Sicar es un lugar periférico al cual acudió Jesús para hablar con esta mujer y calmar así su sed. Como Jesús acudió a esa periferia, también nosotros acudimos al pozo del desconsolado para dar de beber por medio de nuestro carisma y espiritualidad. Calmar la sed de Dios de todos aquellos que están deseosos de conocer la fuente del agua de la salvación.

Todos tenemos sed de Dios. Unos buscan calmar su sed en el mundo, otros en las cosas materiales o en la aprobación de los demás. Pero sin saber que esta fuente se halla dentro de nosotros, tiene un nombre y se llama Jesús. Él nos sacia para hacernos felices.

Cuando dices sí al Señor ya no puedes mirar atrás porque te sucedería lo mismo que al joven rico del evangelio, por mirar lo poco que dejó perdió al TODO de Dios que tenía ante sus ojos (Mc 10, 17-30). Cuando dices sí al Señor, todo sale bien, aunque tengas muchas preocupaciones y creas que has dejado mucho por Él, recuerda que Él nos prometió el ciento por uno (Mt 19, 29).

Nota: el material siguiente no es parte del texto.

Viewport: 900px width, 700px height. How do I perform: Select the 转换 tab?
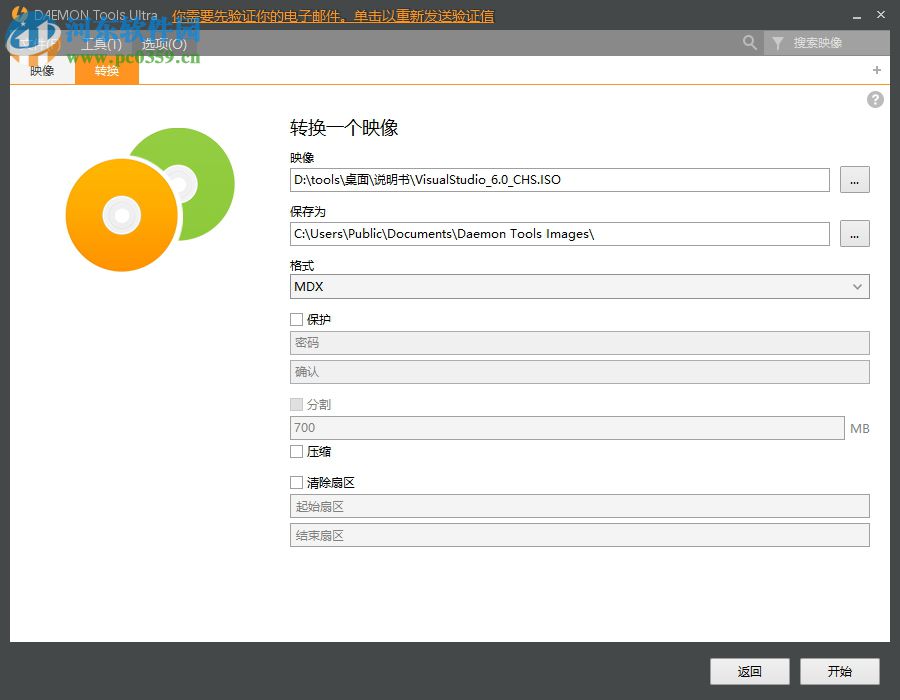106,71
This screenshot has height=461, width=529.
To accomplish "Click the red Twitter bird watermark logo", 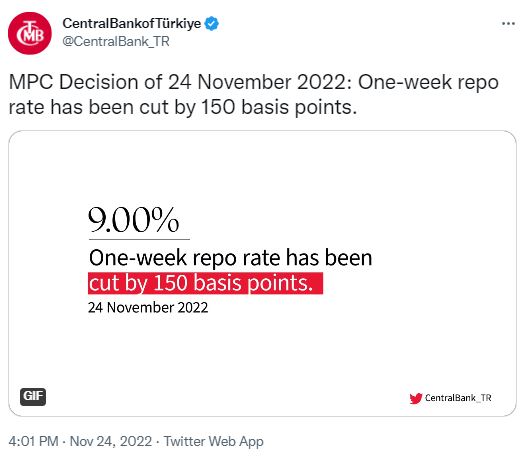I will tap(415, 398).
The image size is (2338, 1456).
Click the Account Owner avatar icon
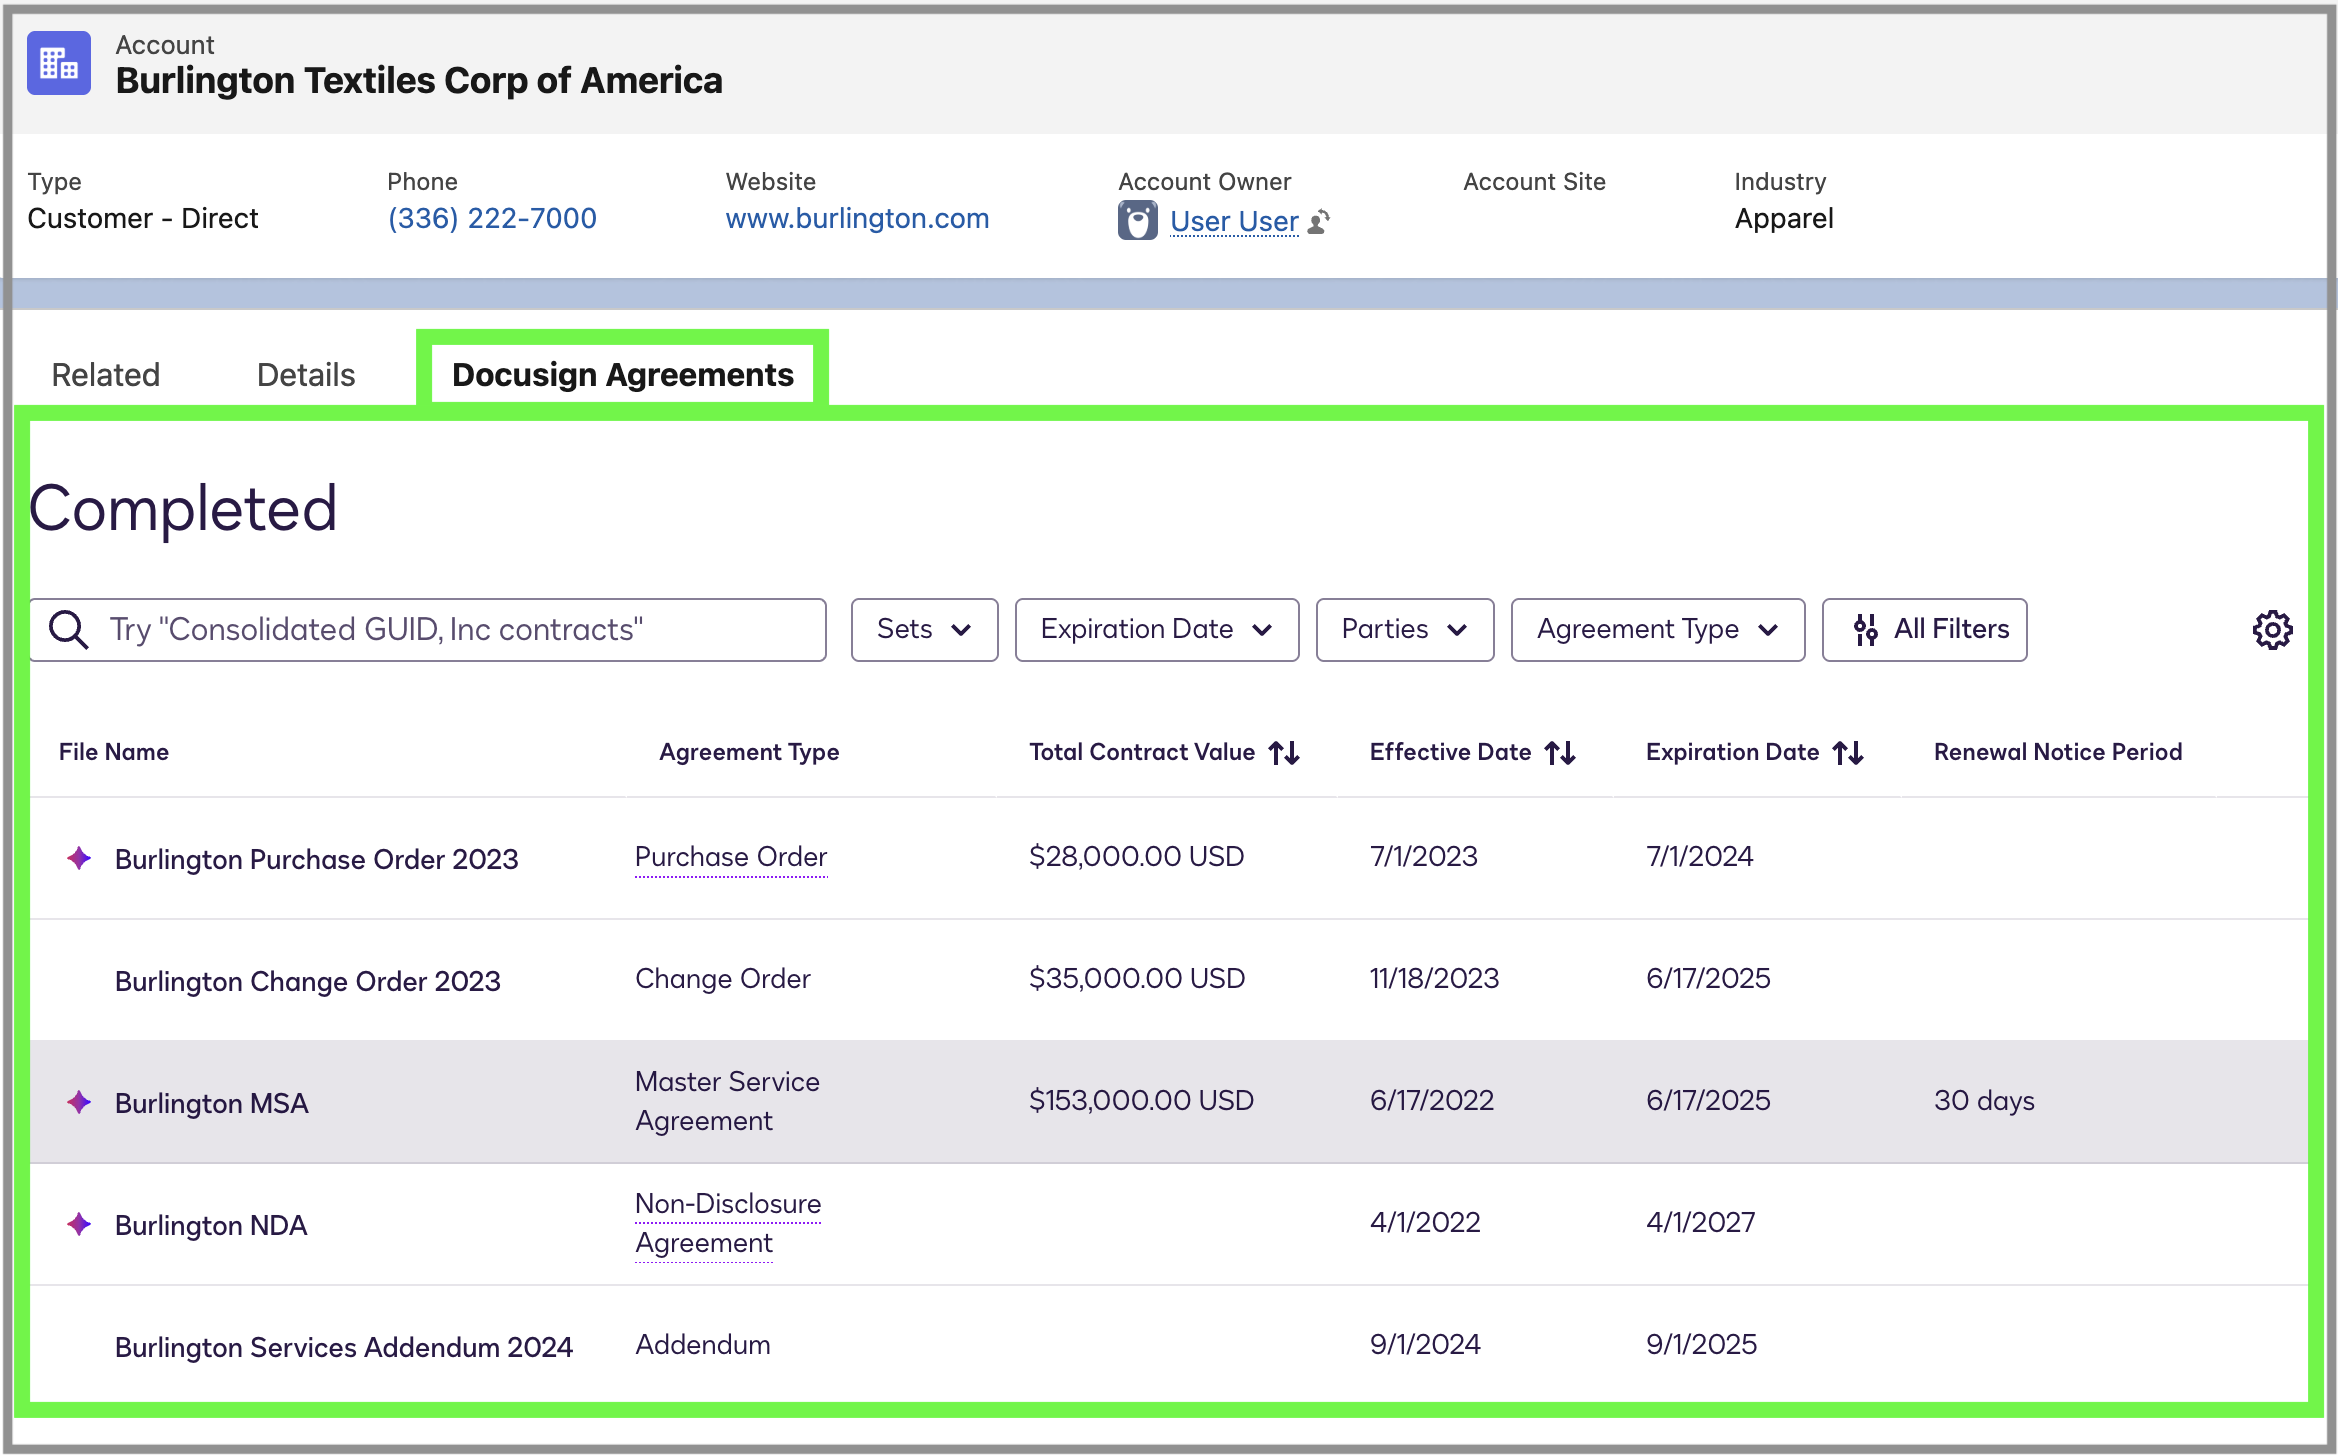1139,219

Y decimos sí a una familia religiosa en concreto: Sí al Carmelo. El carmelo es mística gracias al legado espiritual que nos han dejado nuestros padres Teresa de Jesús y Juan de la Cruz. Nosotros vivimos esta dimensión en nuestra relación filial con Jesús y con María en la vida de oración, en la vida fraterna y en la vida de trabajo.

El Carmelo es santidad porque supone un encuentro personal e íntimo con el amado. Es una invitación a entrar hasta la séptima morada del castillo de nuestro interior. Reconociéndonos a nosotros lo reconocemos a Él.

Carmelo es una familia. Aquí hay padres, madres, hermanos e hijos espirituales. Todos en fraternidad crecemos espiritual y humanamente hasta envejecer juntos.

No tengas miedo de vivir esta experiencia de saciar la sed del Señor y de que Jesús mismo sacie tu sed. Que esto suceda aquí en la familia del Carmelo. SICAR: Sí al Carmelo.